Saved entries:

===

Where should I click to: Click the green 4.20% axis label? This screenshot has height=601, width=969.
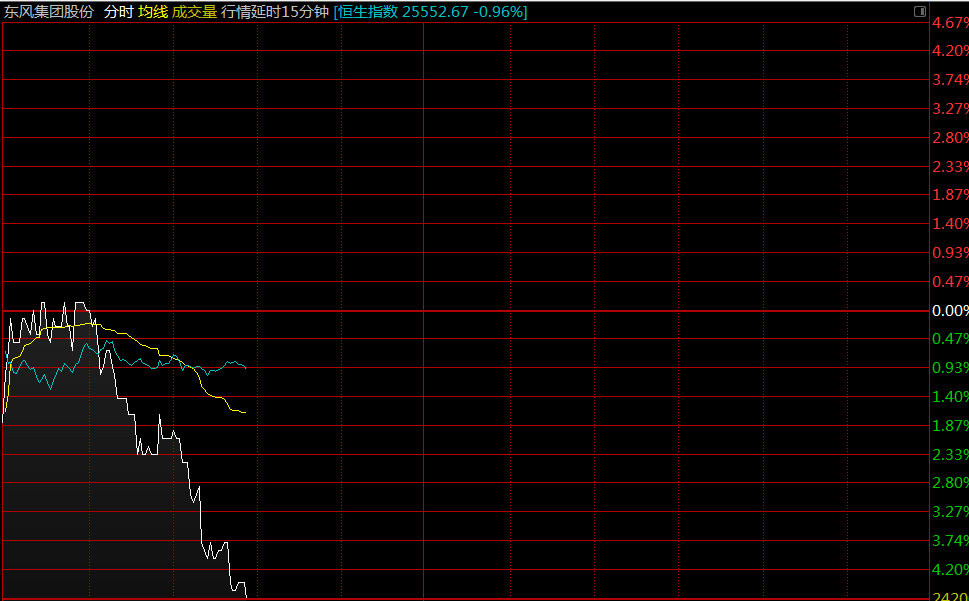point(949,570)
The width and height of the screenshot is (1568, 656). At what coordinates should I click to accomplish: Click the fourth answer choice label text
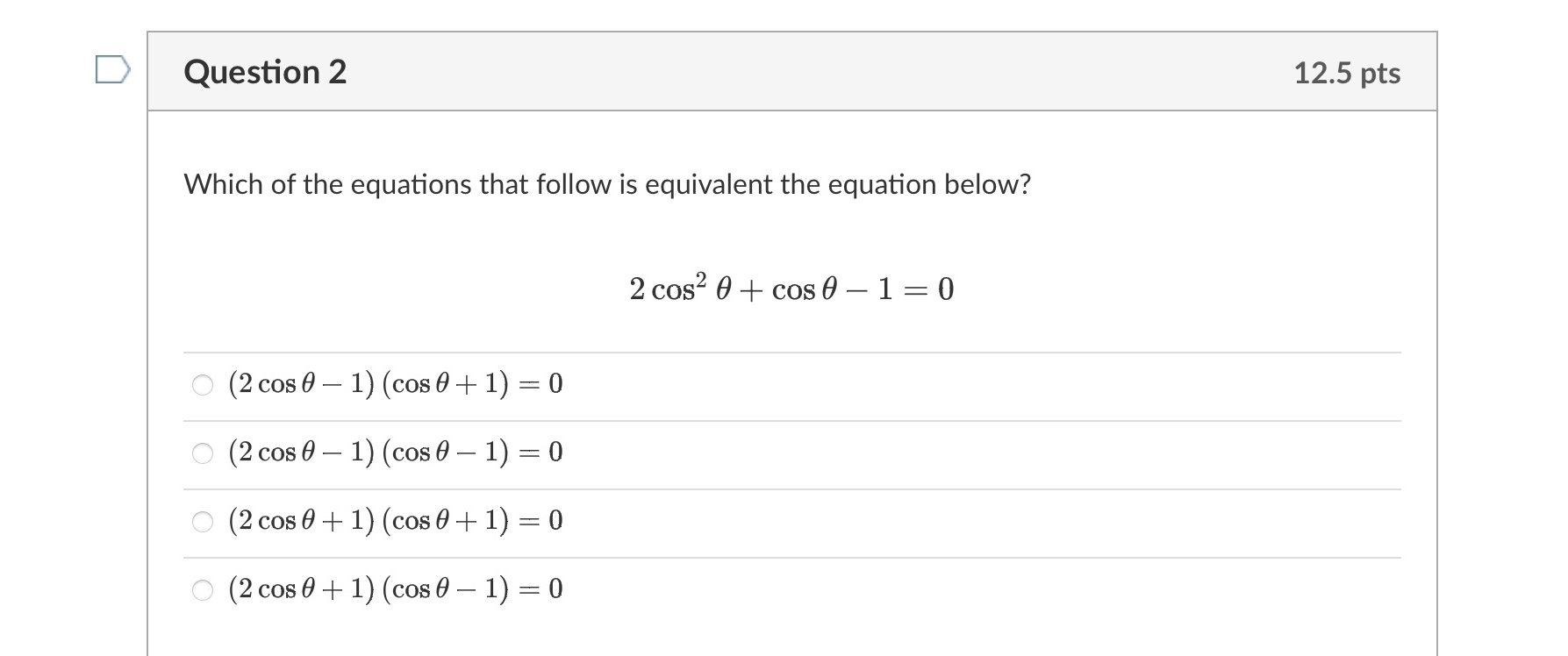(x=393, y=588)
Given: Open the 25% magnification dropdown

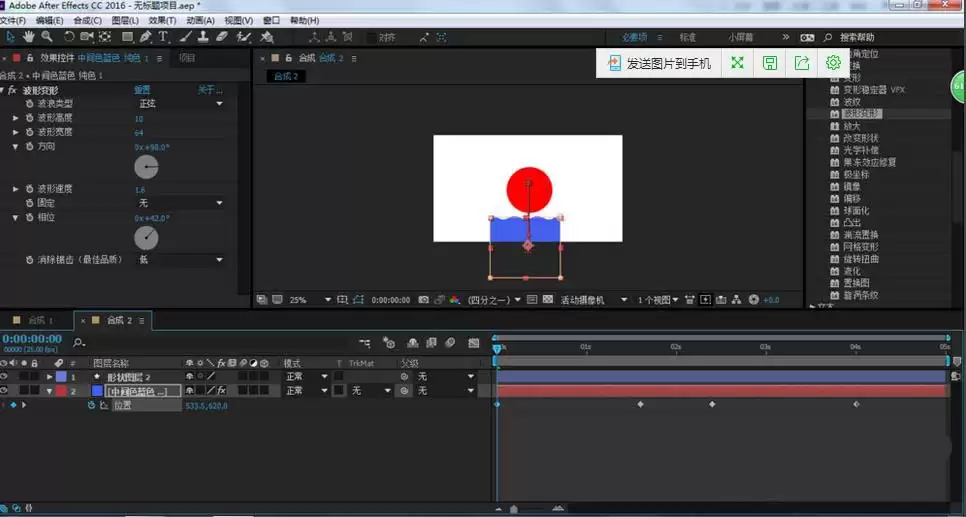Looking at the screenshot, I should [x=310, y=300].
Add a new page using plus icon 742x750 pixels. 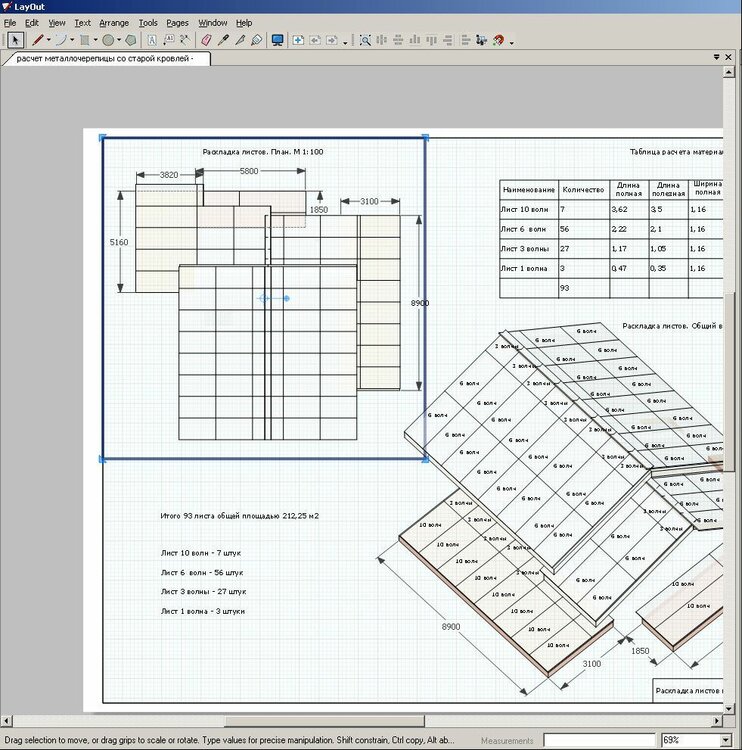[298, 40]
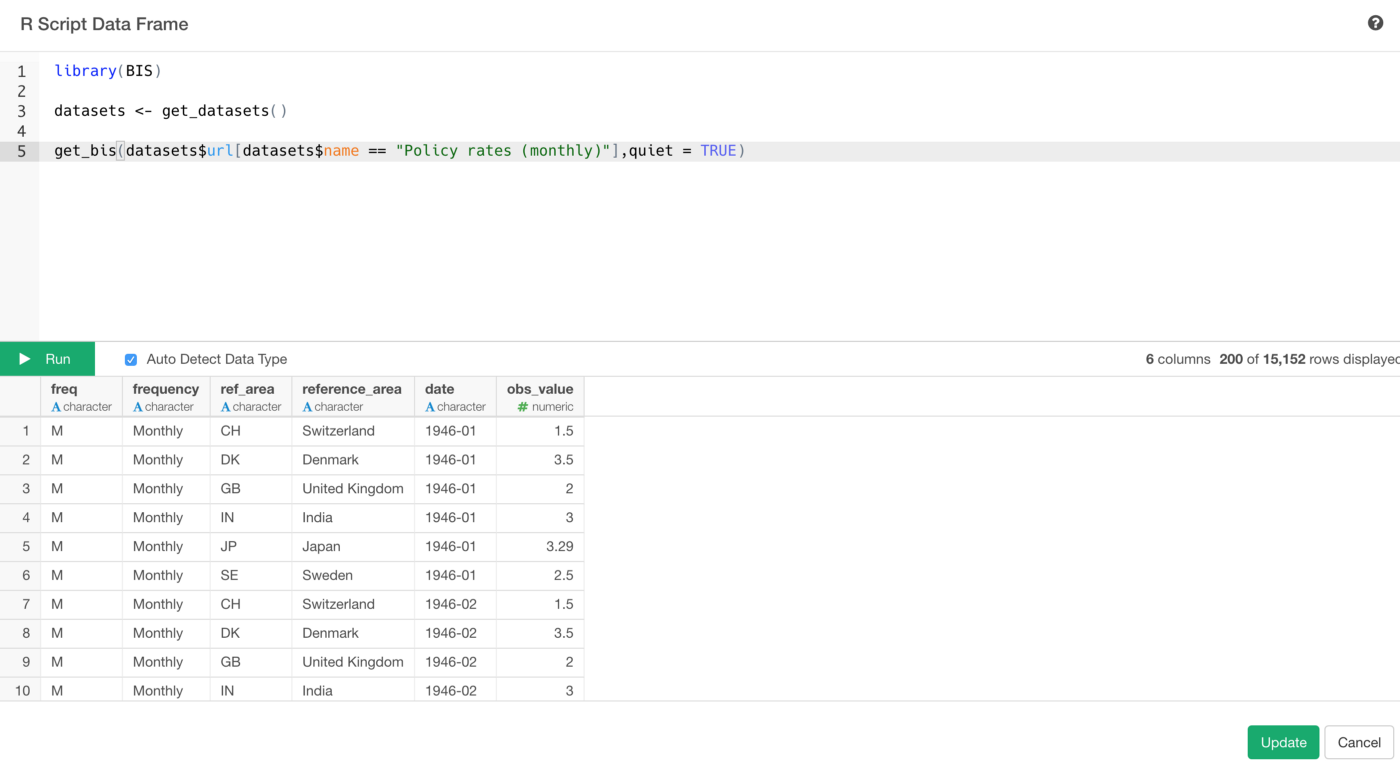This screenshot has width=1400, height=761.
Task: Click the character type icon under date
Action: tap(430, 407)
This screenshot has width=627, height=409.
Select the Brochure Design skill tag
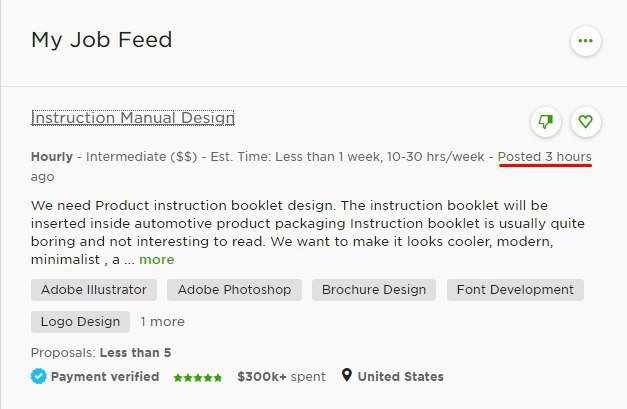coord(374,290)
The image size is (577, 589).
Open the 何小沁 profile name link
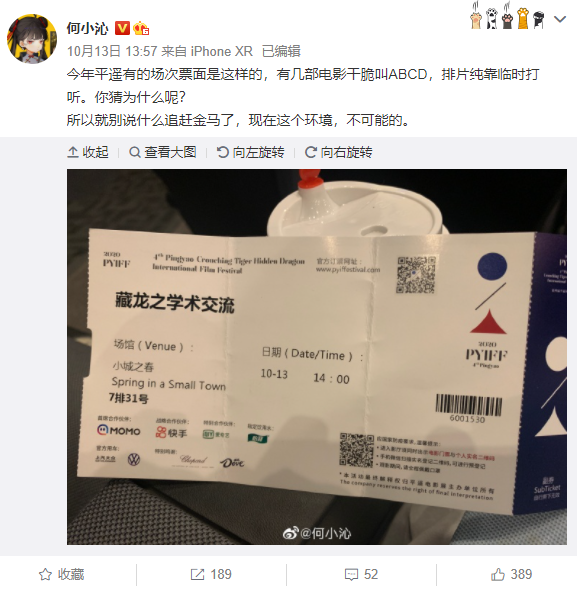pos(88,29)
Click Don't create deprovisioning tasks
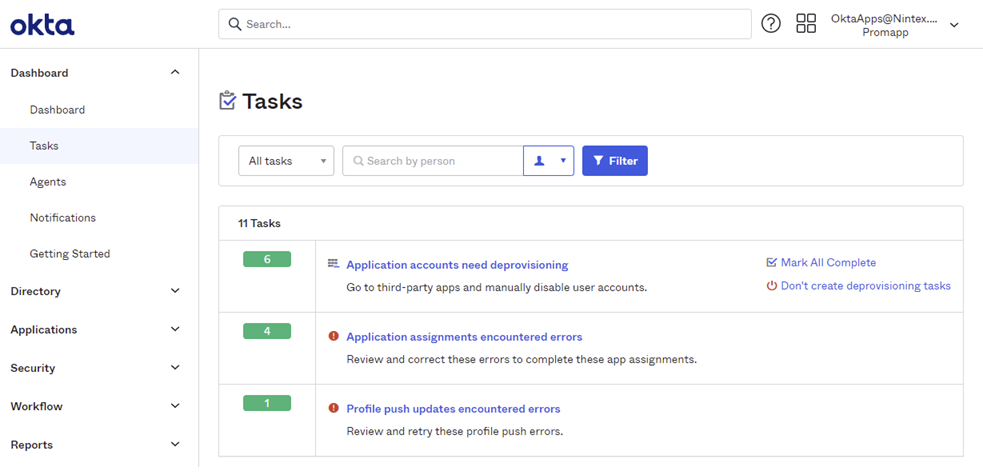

===

▶ _Task directions_
With the pictures left out, copy exactly the lines from the line holding "This screenshot has width=627, height=409." through the final line of the records, including both.

▶ _Result below_
This screenshot has width=627, height=409.
Select the Brochure Design skill tag
coord(374,290)
The image size is (577, 589).
Open the 何小沁 profile name link
pos(88,29)
Click Don't create deprovisioning tasks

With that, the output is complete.